■ Assignment
Instruction for the data below: set down exactly the lines from the line with "Given: Click the y-axis" to the line with "Click the light source sun icon", inclusive, and no others.

Excerpts from a dataset
-*-*-

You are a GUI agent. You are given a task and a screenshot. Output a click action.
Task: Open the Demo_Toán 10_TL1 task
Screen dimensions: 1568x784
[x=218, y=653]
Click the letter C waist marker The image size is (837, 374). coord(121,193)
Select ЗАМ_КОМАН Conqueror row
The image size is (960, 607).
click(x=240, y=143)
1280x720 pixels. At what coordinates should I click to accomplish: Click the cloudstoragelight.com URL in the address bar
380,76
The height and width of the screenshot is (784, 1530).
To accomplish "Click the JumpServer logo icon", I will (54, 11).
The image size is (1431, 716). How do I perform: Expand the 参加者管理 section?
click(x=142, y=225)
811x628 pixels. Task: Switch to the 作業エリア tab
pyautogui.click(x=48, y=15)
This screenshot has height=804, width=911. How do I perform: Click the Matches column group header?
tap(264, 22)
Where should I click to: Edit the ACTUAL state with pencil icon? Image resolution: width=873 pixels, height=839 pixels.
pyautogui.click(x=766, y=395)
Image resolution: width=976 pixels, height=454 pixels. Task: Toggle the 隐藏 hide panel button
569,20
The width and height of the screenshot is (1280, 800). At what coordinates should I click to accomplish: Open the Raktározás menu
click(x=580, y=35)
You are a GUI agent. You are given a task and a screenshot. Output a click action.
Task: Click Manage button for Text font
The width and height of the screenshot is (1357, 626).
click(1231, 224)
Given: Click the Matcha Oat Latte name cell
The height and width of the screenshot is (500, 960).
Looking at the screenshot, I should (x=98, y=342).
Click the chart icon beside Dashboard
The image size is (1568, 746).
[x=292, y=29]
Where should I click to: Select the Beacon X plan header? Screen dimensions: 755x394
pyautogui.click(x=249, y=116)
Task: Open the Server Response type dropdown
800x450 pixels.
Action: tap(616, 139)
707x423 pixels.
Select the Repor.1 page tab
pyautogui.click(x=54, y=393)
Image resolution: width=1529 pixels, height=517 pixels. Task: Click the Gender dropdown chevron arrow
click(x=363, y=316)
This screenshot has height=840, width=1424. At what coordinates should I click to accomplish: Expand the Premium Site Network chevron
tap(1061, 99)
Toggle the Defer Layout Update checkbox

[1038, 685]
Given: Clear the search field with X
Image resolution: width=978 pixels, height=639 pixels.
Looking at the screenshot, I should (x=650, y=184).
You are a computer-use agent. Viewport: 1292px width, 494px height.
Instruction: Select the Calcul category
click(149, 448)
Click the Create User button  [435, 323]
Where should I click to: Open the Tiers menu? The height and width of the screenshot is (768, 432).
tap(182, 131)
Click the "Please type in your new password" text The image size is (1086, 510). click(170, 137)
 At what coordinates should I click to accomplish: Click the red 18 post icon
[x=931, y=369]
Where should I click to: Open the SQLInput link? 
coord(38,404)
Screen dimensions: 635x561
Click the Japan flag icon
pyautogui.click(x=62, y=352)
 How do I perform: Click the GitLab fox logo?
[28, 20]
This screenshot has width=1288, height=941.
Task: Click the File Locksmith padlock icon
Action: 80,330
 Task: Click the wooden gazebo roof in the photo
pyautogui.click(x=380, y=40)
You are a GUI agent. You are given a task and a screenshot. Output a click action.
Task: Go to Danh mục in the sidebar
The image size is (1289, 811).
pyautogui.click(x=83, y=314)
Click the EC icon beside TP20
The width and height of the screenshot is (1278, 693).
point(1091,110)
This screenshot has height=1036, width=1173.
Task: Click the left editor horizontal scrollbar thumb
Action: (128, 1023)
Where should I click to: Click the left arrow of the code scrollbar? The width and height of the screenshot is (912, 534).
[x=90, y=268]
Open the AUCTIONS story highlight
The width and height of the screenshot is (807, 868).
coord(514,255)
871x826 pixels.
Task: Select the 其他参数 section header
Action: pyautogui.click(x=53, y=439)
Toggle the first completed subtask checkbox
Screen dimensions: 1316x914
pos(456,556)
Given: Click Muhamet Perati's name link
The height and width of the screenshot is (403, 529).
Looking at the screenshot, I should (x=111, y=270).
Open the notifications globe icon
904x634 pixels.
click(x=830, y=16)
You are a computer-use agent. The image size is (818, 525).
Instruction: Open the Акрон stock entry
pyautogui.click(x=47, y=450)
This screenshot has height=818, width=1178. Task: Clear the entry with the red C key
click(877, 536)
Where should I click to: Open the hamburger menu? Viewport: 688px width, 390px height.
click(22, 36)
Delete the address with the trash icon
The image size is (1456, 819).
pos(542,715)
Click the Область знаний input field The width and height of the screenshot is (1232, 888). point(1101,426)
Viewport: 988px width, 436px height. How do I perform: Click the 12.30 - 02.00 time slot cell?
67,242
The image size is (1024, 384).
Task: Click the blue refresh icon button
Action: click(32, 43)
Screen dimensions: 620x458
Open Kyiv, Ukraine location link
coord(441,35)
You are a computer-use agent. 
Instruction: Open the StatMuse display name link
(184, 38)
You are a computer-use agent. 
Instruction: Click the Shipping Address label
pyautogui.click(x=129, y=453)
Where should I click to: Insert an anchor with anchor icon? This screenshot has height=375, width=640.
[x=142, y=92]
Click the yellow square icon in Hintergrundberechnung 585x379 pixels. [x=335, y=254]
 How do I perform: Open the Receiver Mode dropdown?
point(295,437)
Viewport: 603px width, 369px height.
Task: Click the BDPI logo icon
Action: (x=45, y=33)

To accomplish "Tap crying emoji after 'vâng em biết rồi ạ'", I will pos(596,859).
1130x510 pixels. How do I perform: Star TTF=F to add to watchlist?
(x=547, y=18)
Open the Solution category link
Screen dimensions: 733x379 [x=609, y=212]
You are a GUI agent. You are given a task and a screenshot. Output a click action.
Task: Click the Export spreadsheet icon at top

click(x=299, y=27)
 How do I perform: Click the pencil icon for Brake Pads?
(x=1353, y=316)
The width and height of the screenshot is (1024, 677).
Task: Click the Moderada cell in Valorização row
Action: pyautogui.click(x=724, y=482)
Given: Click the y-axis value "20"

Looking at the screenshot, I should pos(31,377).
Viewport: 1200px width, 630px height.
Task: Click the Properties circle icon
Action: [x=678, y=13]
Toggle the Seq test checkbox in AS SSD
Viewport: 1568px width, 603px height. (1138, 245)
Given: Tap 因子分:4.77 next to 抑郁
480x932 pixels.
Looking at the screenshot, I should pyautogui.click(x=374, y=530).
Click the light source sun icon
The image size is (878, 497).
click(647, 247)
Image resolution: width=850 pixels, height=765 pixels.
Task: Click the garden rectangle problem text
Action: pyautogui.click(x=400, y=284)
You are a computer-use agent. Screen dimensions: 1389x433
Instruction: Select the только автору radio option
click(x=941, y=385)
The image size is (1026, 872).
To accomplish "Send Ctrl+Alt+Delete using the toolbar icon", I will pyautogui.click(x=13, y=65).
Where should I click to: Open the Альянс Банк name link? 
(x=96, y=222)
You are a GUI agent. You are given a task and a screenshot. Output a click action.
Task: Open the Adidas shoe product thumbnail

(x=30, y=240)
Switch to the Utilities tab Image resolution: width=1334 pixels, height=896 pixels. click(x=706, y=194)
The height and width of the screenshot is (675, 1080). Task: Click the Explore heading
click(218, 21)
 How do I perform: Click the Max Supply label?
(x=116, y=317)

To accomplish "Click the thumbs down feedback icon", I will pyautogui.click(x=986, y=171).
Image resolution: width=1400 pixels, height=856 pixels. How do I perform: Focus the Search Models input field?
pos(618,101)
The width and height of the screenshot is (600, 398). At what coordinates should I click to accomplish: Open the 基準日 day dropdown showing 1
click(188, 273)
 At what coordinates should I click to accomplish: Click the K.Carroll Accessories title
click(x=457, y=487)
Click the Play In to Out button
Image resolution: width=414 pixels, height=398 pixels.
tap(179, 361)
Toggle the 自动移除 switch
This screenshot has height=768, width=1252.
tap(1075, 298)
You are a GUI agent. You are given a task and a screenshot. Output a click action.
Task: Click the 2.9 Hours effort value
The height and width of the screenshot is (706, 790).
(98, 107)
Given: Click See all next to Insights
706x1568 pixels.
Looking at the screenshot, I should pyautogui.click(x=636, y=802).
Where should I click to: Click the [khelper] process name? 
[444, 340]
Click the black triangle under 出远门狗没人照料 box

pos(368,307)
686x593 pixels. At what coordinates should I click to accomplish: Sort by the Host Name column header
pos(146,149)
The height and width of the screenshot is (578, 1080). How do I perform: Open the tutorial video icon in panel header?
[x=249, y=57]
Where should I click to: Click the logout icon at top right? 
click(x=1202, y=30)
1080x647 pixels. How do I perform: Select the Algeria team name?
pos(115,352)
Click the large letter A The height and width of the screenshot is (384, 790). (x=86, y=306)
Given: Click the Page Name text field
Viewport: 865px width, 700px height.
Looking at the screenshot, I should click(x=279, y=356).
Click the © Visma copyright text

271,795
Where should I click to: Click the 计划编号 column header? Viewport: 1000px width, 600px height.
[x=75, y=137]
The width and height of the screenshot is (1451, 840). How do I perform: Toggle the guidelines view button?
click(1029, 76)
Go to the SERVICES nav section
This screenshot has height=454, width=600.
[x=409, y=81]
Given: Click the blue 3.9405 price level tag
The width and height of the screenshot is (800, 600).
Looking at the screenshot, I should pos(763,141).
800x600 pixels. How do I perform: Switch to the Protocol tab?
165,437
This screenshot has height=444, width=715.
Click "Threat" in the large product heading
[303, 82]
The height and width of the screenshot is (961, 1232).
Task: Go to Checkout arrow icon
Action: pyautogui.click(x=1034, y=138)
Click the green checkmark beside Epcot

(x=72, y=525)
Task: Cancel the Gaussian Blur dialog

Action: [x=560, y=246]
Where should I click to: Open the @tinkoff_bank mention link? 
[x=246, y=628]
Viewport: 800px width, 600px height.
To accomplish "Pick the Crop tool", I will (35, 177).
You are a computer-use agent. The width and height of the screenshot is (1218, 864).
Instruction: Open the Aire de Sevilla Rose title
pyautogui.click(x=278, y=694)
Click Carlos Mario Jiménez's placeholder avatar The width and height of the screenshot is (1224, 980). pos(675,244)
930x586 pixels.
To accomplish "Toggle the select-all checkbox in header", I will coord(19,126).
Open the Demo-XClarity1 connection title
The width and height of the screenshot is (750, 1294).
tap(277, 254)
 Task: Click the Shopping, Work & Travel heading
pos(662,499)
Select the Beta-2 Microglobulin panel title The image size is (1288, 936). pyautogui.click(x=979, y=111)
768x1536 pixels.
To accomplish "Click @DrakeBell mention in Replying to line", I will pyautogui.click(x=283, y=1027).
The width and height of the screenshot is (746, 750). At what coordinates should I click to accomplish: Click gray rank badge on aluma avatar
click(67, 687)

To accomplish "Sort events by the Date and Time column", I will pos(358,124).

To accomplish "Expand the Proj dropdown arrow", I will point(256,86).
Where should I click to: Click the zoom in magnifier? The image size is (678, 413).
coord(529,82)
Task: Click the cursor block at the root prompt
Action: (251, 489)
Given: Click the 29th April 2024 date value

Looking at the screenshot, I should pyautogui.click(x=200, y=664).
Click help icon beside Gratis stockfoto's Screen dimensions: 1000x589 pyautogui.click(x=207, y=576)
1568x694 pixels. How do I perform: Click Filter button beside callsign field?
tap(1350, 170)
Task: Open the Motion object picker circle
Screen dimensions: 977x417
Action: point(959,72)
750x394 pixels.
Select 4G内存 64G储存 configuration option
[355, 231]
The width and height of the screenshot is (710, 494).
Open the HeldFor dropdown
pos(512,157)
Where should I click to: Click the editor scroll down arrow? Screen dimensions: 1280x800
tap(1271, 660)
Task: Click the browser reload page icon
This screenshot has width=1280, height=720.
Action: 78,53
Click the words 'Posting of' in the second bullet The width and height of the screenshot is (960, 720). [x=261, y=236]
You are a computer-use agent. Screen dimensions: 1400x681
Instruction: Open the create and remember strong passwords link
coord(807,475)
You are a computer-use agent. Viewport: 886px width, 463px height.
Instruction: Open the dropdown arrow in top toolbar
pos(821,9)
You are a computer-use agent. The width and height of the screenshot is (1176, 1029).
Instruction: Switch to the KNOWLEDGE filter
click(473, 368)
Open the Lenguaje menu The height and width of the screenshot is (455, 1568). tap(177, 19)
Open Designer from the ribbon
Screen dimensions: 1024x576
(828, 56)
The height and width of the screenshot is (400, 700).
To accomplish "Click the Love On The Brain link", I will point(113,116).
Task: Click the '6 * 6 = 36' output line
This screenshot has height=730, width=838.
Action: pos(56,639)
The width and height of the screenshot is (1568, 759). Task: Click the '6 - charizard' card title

-*-*-

■ Answer section
Given: Click the y-axis value "20"

Looking at the screenshot, I should pos(31,377).
Viewport: 1200px width, 630px height.
Task: Click the Properties circle icon
Action: [x=678, y=13]
Toggle the Seq test checkbox in AS SSD
Viewport: 1568px width, 603px height. (1138, 245)
Given: Tap 因子分:4.77 next to 抑郁
480x932 pixels.
Looking at the screenshot, I should pyautogui.click(x=374, y=530).
Click the light source sun icon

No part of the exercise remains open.